The increase in blood lactate level was associated with increasing mortality in the patients with polytrauma. So, lactate level < 2.5 mmol was associated with mortality of 5.4 % (95 % CI, 4.5-6.2 %), lactate level of 2.5-4.0 mmol ‒ 6.4 % (95 % CI, 5.1-7.8 %), > 4 mmol – 18.8 % (95 % CI, 15.7-19.9 %).
Therefore, hyperproduction of LPS-BP, PCL, CRP and IL-6 is observed in critically ill patients with polytrauma beginning from the first day after trauma. Its expression is related to severity of developing sepsis. The maximal increase in serum LPS-BP levels is observed at days 1-3 and 5-7 in patients with polytrauma, whereas microbiological examinations of different biomaterials give positive results only at days 5-7 in 58 % of patients with evident infection.
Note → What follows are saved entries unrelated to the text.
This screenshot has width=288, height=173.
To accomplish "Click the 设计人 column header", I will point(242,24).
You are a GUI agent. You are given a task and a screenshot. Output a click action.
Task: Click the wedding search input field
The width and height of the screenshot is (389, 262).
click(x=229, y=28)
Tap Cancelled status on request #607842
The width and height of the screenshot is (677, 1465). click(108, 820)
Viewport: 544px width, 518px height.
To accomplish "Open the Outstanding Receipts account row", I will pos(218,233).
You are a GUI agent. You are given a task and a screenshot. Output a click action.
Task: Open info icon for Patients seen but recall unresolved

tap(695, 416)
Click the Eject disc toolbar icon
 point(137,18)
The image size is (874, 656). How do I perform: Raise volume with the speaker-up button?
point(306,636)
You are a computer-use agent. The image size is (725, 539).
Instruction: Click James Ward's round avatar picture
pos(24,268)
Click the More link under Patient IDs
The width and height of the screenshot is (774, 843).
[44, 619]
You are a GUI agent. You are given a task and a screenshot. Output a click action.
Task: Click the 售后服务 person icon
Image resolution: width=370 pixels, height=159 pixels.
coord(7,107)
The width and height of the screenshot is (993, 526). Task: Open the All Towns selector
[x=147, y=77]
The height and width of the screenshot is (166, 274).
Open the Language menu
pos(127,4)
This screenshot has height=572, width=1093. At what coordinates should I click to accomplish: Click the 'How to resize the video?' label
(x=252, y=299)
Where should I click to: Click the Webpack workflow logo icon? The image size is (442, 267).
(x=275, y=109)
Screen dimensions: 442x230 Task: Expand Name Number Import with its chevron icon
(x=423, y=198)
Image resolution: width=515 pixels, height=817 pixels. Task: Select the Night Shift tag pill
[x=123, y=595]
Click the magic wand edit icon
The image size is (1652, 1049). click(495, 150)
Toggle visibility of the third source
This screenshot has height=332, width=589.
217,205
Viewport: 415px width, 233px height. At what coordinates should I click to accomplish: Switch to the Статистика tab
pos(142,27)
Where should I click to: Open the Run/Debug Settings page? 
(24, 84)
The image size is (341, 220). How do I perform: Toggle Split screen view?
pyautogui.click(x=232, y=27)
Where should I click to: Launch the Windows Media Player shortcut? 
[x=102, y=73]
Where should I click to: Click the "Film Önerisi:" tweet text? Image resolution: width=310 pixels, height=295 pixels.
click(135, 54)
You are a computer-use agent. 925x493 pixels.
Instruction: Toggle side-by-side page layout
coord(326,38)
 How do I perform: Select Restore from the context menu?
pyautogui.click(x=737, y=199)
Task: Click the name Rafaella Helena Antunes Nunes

The received data testifies the high diagnostic and predictive value of LPS-BP, CRP and the possibility for use as early biomarkers of purulent septic complications. Lactate monitoring allows estimating severity of developing SIRS: increased levels (compared to basic values) show generalization of infectious process.
CONCLUSION:
1. In 72 % of critically ill patients with polytrauma the posttraumatic period is associated with development of infectious complications, in 47 % sepsis is diagnosed at days 8-10, and its severe course is characterized with gradual attachment of multiple resistant opportunistic gram-negative microflora (Ps. Aeruginosa and Acinetobacter spp., in 66.6 % in association with Kl. Pneumoniae, in 33.4 % ‒ with MRSA).
2. The hyperproduction of inflammatory markers (PCL, CRP, IL-6) defines a possibility for using these values for diagnostic and predictive aims in patients with polytrauma from the first day of observation.
3. High diagnostic sensitivity (100 %) of LPS-BP cutoff value (in early posttraumatic period: days 1-3 and 5-7) allows its using as an early biomarker of purulent septic complications conditioned by gram-negative microflora.
4. Increase in blood lactate level correlating with serum LPS-BP levels testifies generalization of inflammatory process and can be used as additional diagnostic criterion of sepsis in patients with polytrauma at days 5-7.
5. Estimation of blood lactate level is an independent predictive factor of mortality after polytrauma.